## Instruction
Rewrite the entries below so that every "At what coordinates should I click to accomplish" becomes "Which point should I click to complete", keeping everything else unchanged.

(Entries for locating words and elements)
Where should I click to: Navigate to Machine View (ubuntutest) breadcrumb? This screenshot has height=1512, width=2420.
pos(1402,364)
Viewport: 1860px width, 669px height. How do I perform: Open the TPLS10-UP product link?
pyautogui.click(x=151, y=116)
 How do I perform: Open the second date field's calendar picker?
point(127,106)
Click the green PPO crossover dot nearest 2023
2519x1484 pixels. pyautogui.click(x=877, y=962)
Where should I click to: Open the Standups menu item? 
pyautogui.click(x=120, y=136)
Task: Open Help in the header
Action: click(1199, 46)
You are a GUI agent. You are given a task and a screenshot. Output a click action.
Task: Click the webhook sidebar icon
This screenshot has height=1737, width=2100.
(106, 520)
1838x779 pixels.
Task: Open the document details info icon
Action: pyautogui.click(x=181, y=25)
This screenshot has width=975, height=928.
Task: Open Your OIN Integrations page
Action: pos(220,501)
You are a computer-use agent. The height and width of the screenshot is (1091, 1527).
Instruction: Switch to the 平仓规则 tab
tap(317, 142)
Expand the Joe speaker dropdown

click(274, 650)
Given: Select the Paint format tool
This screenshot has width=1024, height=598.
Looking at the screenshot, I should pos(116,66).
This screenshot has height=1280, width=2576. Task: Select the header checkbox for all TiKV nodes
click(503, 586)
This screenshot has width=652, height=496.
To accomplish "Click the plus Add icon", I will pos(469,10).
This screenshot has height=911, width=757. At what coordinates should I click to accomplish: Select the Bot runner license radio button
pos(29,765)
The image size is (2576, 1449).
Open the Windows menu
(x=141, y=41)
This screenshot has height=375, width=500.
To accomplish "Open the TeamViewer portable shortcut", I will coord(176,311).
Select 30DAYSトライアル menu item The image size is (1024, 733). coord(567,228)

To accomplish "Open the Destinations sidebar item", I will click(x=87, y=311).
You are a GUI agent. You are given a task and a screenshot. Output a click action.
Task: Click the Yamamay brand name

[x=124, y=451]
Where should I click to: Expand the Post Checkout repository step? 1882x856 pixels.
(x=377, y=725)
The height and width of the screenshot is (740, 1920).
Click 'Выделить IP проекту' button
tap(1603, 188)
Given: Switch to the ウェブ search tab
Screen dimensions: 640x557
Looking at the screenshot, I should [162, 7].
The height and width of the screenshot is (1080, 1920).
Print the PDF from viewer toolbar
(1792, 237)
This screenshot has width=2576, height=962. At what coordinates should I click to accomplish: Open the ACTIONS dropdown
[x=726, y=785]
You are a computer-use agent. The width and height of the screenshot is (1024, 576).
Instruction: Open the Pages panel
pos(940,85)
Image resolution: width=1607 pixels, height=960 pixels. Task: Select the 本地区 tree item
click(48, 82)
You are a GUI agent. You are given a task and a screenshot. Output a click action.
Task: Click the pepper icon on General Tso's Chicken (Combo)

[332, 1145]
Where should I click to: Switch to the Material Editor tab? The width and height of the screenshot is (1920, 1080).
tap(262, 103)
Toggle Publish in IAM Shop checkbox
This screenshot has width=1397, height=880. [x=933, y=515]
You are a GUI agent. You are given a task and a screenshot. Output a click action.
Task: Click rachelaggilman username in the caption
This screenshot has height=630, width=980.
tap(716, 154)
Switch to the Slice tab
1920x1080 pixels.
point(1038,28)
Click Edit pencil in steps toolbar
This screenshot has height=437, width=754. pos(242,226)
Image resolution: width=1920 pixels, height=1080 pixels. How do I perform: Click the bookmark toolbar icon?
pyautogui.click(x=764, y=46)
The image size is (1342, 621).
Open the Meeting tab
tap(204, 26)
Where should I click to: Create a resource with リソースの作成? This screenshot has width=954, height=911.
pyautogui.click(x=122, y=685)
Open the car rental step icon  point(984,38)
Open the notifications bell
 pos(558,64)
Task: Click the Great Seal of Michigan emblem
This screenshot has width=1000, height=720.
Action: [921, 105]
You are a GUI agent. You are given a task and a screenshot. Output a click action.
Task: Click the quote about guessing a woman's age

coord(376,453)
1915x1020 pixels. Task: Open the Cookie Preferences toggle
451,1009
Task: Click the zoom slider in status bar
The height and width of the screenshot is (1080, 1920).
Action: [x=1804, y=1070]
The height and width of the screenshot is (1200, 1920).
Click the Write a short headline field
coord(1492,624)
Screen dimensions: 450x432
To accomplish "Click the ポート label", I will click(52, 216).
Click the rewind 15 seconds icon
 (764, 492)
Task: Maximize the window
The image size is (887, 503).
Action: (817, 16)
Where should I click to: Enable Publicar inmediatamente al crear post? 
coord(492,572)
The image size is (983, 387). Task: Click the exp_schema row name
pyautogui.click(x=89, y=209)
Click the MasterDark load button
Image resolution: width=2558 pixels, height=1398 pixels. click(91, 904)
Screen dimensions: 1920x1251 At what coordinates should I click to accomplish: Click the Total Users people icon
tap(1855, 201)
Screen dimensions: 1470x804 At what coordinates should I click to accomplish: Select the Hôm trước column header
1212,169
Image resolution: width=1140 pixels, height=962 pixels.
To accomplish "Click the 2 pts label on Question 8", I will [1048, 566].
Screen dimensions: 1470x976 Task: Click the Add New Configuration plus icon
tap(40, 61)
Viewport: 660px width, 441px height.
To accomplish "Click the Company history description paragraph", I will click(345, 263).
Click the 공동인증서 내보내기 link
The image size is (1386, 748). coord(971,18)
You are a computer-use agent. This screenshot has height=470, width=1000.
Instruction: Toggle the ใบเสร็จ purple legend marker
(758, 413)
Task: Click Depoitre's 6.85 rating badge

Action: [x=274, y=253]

## Task output
Where should I click to: Navigate to Machine View (ubuntutest) breadcrumb? This screenshot has height=1512, width=2420.
pos(1402,364)
Viewport: 1860px width, 669px height. How do I perform: Open the TPLS10-UP product link?
pyautogui.click(x=151, y=116)
 How do I perform: Open the second date field's calendar picker?
point(127,106)
Click the green PPO crossover dot nearest 2023
2519x1484 pixels. pyautogui.click(x=877, y=962)
Where should I click to: Open the Standups menu item? 
pyautogui.click(x=120, y=136)
Task: Open Help in the header
Action: click(1199, 46)
You are a GUI agent. You are given a task and a screenshot. Output a click action.
Task: Click the webhook sidebar icon
This screenshot has height=1737, width=2100.
(106, 520)
1838x779 pixels.
Task: Open the document details info icon
Action: pyautogui.click(x=181, y=25)
This screenshot has width=975, height=928.
Task: Open Your OIN Integrations page
Action: pos(220,501)
You are a computer-use agent. The height and width of the screenshot is (1091, 1527).
Instruction: Switch to the 平仓规则 tab
tap(317, 142)
Expand the Joe speaker dropdown

click(274, 650)
Given: Select the Paint format tool
This screenshot has width=1024, height=598.
Looking at the screenshot, I should pos(116,66).
This screenshot has height=1280, width=2576. Task: Select the header checkbox for all TiKV nodes
click(503, 586)
This screenshot has width=652, height=496.
To accomplish "Click the plus Add icon", I will pos(469,10).
This screenshot has height=911, width=757. Which point should I click to complete: Select the Bot runner license radio button
pos(29,765)
The image size is (2576, 1449).
Open the Windows menu
(x=141, y=41)
This screenshot has height=375, width=500.
To accomplish "Open the TeamViewer portable shortcut", I will coord(176,311).
Select 30DAYSトライアル menu item The image size is (1024, 733). coord(567,228)

To accomplish "Open the Destinations sidebar item", I will click(x=87, y=311).
You are a GUI agent. You are given a task and a screenshot. Output a click action.
Task: Click the Yamamay brand name

[x=124, y=451]
Where should I click to: Expand the Post Checkout repository step? 1882x856 pixels.
(x=377, y=725)
The height and width of the screenshot is (740, 1920).
Click 'Выделить IP проекту' button
tap(1603, 188)
Given: Switch to the ウェブ search tab
Screen dimensions: 640x557
Looking at the screenshot, I should [162, 7].
The height and width of the screenshot is (1080, 1920).
Print the PDF from viewer toolbar
(1792, 237)
This screenshot has width=2576, height=962. Which point should I click to complete: Open the ACTIONS dropdown
[x=726, y=785]
You are a computer-use agent. The width and height of the screenshot is (1024, 576).
Instruction: Open the Pages panel
pos(940,85)
Image resolution: width=1607 pixels, height=960 pixels. Task: Select the 本地区 tree item
click(48, 82)
You are a GUI agent. You are given a task and a screenshot. Output a click action.
Task: Click the pepper icon on General Tso's Chicken (Combo)

[332, 1145]
Where should I click to: Switch to the Material Editor tab? The width and height of the screenshot is (1920, 1080).
tap(262, 103)
Toggle Publish in IAM Shop checkbox
This screenshot has width=1397, height=880. [x=933, y=515]
You are a GUI agent. You are given a task and a screenshot. Output a click action.
Task: Click rachelaggilman username in the caption
This screenshot has height=630, width=980.
tap(716, 154)
Switch to the Slice tab
1920x1080 pixels.
point(1038,28)
Click Edit pencil in steps toolbar
This screenshot has height=437, width=754. pos(242,226)
Image resolution: width=1920 pixels, height=1080 pixels. How do I perform: Click the bookmark toolbar icon?
pyautogui.click(x=764, y=46)
The image size is (1342, 621).
Open the Meeting tab
tap(204, 26)
Where should I click to: Create a resource with リソースの作成? This screenshot has width=954, height=911.
pyautogui.click(x=122, y=685)
Open the car rental step icon  point(984,38)
Open the notifications bell
 pos(558,64)
Task: Click the Great Seal of Michigan emblem
This screenshot has width=1000, height=720.
Action: [921, 105]
You are a GUI agent. You are given a task and a screenshot. Output a click action.
Task: Click the quote about guessing a woman's age

coord(376,453)
1915x1020 pixels. Task: Open the Cookie Preferences toggle
451,1009
Task: Click the zoom slider in status bar
The height and width of the screenshot is (1080, 1920).
Action: [x=1804, y=1070]
The height and width of the screenshot is (1200, 1920).
Click the Write a short headline field
coord(1492,624)
Screen dimensions: 450x432
To accomplish "Click the ポート label", I will click(52, 216).
Click the rewind 15 seconds icon
 (764, 492)
Task: Maximize the window
The image size is (887, 503).
Action: (817, 16)
Where should I click to: Enable Publicar inmediatamente al crear post? 
coord(492,572)
The image size is (983, 387). Task: Click the exp_schema row name
pyautogui.click(x=89, y=209)
Click the MasterDark load button
Image resolution: width=2558 pixels, height=1398 pixels. click(91, 904)
Screen dimensions: 1920x1251 Which point should I click to complete: Click the Total Users people icon
tap(1855, 201)
Screen dimensions: 1470x804 Which point should I click to complete: Select the Hôm trước column header
1212,169
Image resolution: width=1140 pixels, height=962 pixels.
To accomplish "Click the 2 pts label on Question 8", I will [1048, 566].
Screen dimensions: 1470x976 Task: Click the Add New Configuration plus icon
tap(40, 61)
Viewport: 660px width, 441px height.
To accomplish "Click the Company history description paragraph", I will click(345, 263).
Click the 공동인증서 내보내기 link
The image size is (1386, 748). coord(971,18)
You are a computer-use agent. This screenshot has height=470, width=1000.
Instruction: Toggle the ใบเสร็จ purple legend marker
(758, 413)
Task: Click Depoitre's 6.85 rating badge

Action: [x=274, y=253]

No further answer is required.